**Passage shown**
^^^^^^^^^^^^^^^^

# Overview:
We will be running "Gaussian Discriminant Analysis" on the breast_cancer dataset. This demonstration aims to show how the respective formulae apply for binary classification, as a generative learning algorithm.

# Generative algorithms - Differences in working:
1. Discriminant methods such as GLM's or Newton's method in Logistic Regression, aim to create a mapping $f:X \rightarrow Y$, where X is the dataset input labels and Y is the dataset output labels. We do this by estimating the parameters used in determing $P(Y = y^{(i)} | \, X = x^{(i)})$, such that the joint log-likelihood, $l(\theta) = \sum_{i = 1}^{m} log \, (P \,(Y = y^{(i)} | \, X = x^{(i)} \, ; \theta))$ is maximised in terms of $\theta$.

2. Generative methods, on the other hand, aim to create a mapping $f : Y \rightarrow X$, wherein we calculate the parameters used in determing $P(X = x^{(i)} | \, Y = y^{(i)})$, such that the joint log-likelihood statement is replaced by the Bayes' expansion of the term $(P \,(Y = y^{(i)} | \, X = x^{(i)} \, ; \theta)) = \frac{P(X = x^{(i)} | \, Y = y^{(i)}) P(Y = y^{(i)})}{P(X = x^{(i)})}$ where $P(X = x^{(i)}) = P(X = x^{(i)} | \, Y = 1)P(Y = 1) + P(X = x^{(i)} | \, Y = 0)P(Y = 0)$, assuming Y is a binary variable.

^^^^^^^^^^^^^^^^

**Dataset section**
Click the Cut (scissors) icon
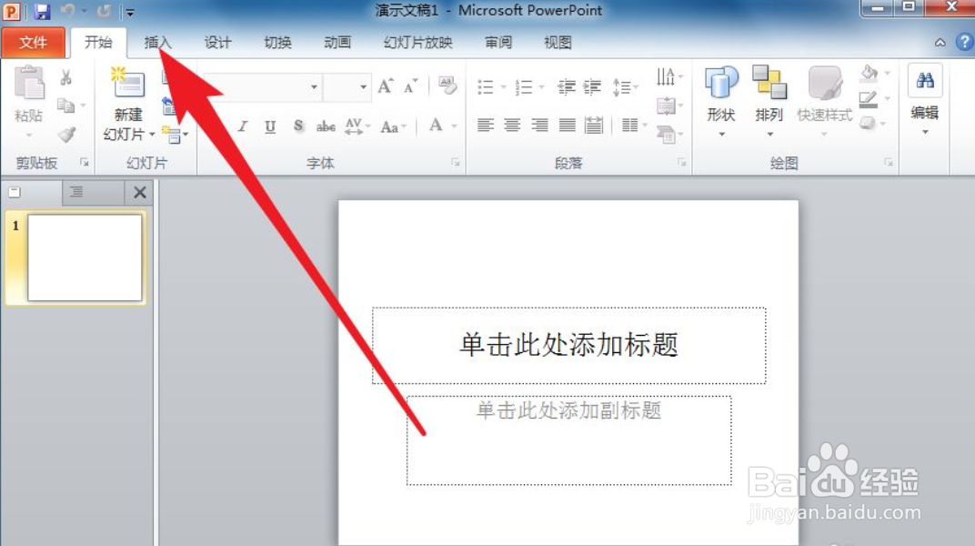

^^^^^^^^^^^^^^^^

**Required work**
**a)** In the passage on Gaussian Discriminant Analysis, which dataset is the method run on?
**b)** Carry the passage on Gaussian Discriminant Analysis forward, starting right after its second numbered point.

**Results**
**a)** The breast_cancer dataset.

**b)**
3. As a design choice, we assume $x^{(i)} \in \mathbb{R}^{n}$ such that $x^{(i)} \sim \mathcal{N} (\vec{\mu_{(y^{(i)})}}, \, \sum)$ (Multivariate Gaussian, where $\sum \in \mathbb{R}^{n \times n}$ and $\mu \in \mathbb{R}^{n}$) and $y^{(i)} \sim Bernoulli(\phi)$ (where $\phi \in (0, 1)$). This would mean their distributions will be given by: $$P(X = x \,| \, Y = y) = \frac{1}{(2 \pi)^{\frac{n}{2}} |\sum|^{\frac{1}{2}}} exp(-\frac{1}{2}(x - \vec{\mu})^{T} (\sum)^{-1} (x - \vec{\mu}))$$ where $\sum$ is covariance matrix and $\mu$ is the mean. For Y: $$P(Y = y) = \phi^{y} (1 - \phi)^{1 - y}$$ where $\phi$ is the probability of y = 1.

4. The design choice for continuous x being Gaussian distributed is just a general result of the Central Limit Theorem.

In [41]:
#Importing all the main libraries + dataset.
import pandas as pd
import matplotlib.pyplot as plt
import numpy as np
from sklearn.preprocessing import StandardScaler
from sklearn.datasets import load_breast_cancer
import math

In [42]:
#Fetching the values from the dataset.
data = load_breast_cancer()
X_data = data.data
Y_data = data.target.reshape(-1, 1)
#Verifying shapes.
print(X_data.shape)
print(Y_data.shape)

(569, 30)
(569, 1)


In [43]:
#Scaling the sample elements in the dataset.
scaler = StandardScaler()
X_data_scaled = scaler.fit_transform(X_data)
#Slicing the dataset into two matrix parts.
#We will use the first 500 samples to train our model's parameters, and the next 69 as queries to be used on the model.
X = X_data_scaled[:500, :]
X_queries = X_data_scaled[500:, :]
Y = Y_data[:500, :]
Y_queries = Y_data[500:, :]
#Verifying the shapes.
print(X.shape)
print(X_queries.shape)
print(Y.shape)
print(Y_queries.shape)

(500, 30)
(69, 30)
(500, 1)
(69, 1)


In [44]:
#Now, we fetch all samples with outputs 0 and 1 respectively.
y = Y.flatten()
#We need to convert Y into a 1D array for boolean indexing. 
X_0 = X[y == 0]
X_1 = X[y == 1]
#Verifying the shapes.
print(X_0.shape)
print(X_1.shape)

(195, 30)
(305, 30)


In [45]:
#Now, finding the parameters u_1 and u_0, or the means:
u_1 = np.mean(X_1, axis = 0, keepdims = True)
u_0 = np.mean(X_0, axis = 0, keepdims = True)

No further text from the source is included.